Não tem sentido nenhum se você se sentar agora, tentar reprimir os seus pensamentos, e permanecer um tempo de pernas cruzadas, vinte minutos ou uma hora. Isto é bobagem total, e na melhor das hipóteses poderá lhe dar uma impressão de tranqüilidade. Antes de iniciar a meditação do silêncio, você deve ter consciência de todos os seus compromissos, e tê-los afastado um a um. Quem quiser meditar corretamente terá de estar livre de todos os seus compromissos, livre destes diques que limitam tanto o seu espírito e a sua saúde mental. Mencionei várias vezes como você pode sair deste dilema de compromissos. Esta observação dos processos em você já foi uma forte meditação – e ela funciona. Se você viver um estado de espírito despreocupado, alegre e hoje cheio de vitalidade, no aqui e agora, sem sequer pensar em ontem ou amanhã – então chegou a hora da verdadeira meditação.

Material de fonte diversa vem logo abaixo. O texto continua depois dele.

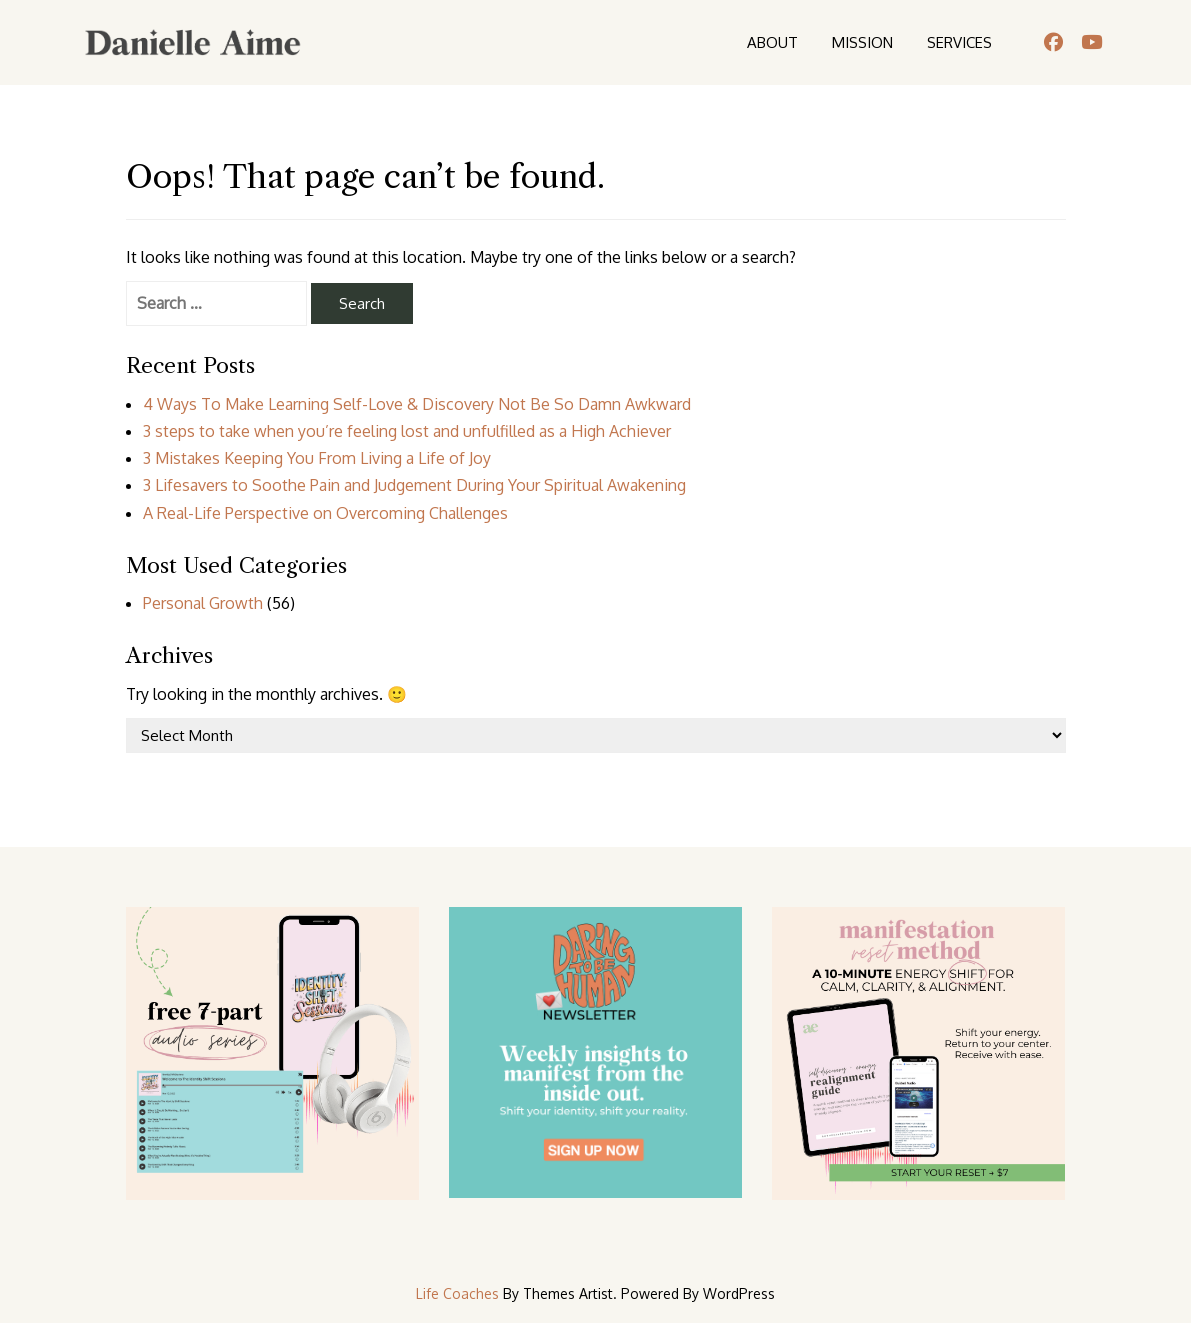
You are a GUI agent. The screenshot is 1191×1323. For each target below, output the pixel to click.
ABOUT (772, 42)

Você pode realizar o exercício do silêncio em qualquer lugar. Em um canto tranqüilo de casa, em um passeio na natureza, ou até mesmo dentro de um transporte público. Você pode escolher se quer ou não fechar os olhos, a mesma coisa com a sua postura corporal. A meditação ou funciona, ou não. O sucesso não depende da postura física. E não fixe um horário para a sua meditação. E não planeje a duração dela. Observe um gato. O animal se deita ou senta em seu lugar e fica parado durante um tempo. Quando ele achar que é suficiente, ele levanta e passa a fazer outra coisa. Ele não pensa em sentar ou deitar, ele simplesmente o faz, e para quando for suficiente. Assim você deveria exercer a sua meditação, como este gato. Sem propósito, sem obrigação, na postura que lhe for confortável, andando, sentado, ou deitado. Medite o tempo que lhe for agradável, não se force a nada. Um minuto de meditação bem feita vale mais do que muitas horas de meditação que você exerce no espírito errado.

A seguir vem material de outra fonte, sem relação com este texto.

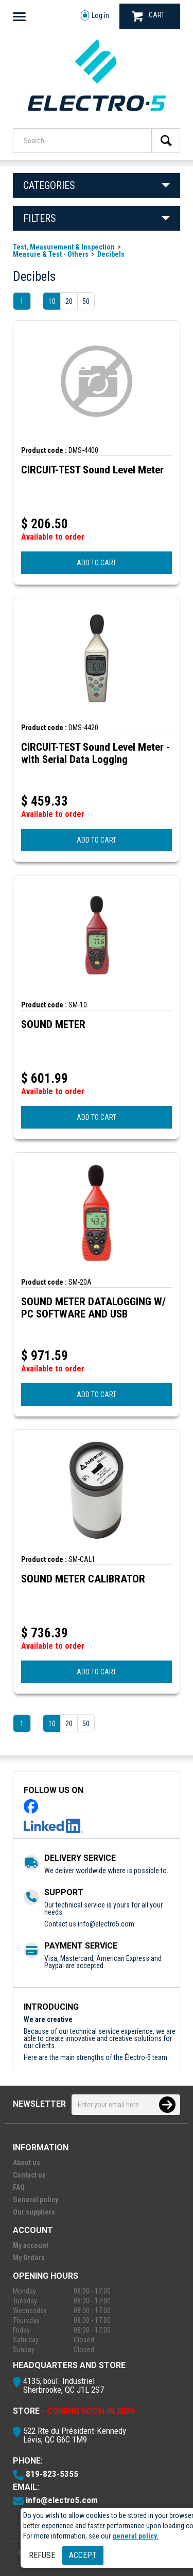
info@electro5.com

O conteúdo de sua meditação é o silêncio. Não é o silêncio resultante de estímulos reprimidos, ou de pensamentos brecados forçadamente. Naturalmente a sua mente deveria estar livre de pensamentos que atrapalhem. Esta liberdade você alcançará de maneira até fácil, quando aparecer simplesmente como observador de seus pensamentos, e esperar por eles antes mesmo que apareçam. Neste exercício você logo perceberá que os seus pensamentos se acalmam, se tornam mais raros, até que um dia parem completamente. Você precisa apenas mantém distância deles, e deve parar de ocupar-se com eles. Esta observação, a sua atenção você só consegue manter durante a sua meditação. Fique tranqüilo e seja atencioso. Escute o seu interior com todos os seus sentidos. Não é necessário mais nada. Se esta meditação for praticada em um estado de liberdade interior, lhe resultarão energias muito fortes, e incorpora uma inteligência que por outro lado está estabelecida no seu pensamento racional. E um certo dia, bem despretensiosamente e sem efeitos colaterais espetaculares, como por exemplo, percepção de luz ou outras visões, você viverá uma imagem abrangente da verdade. A verdade, também chamada de iluminação, instalou-se em você.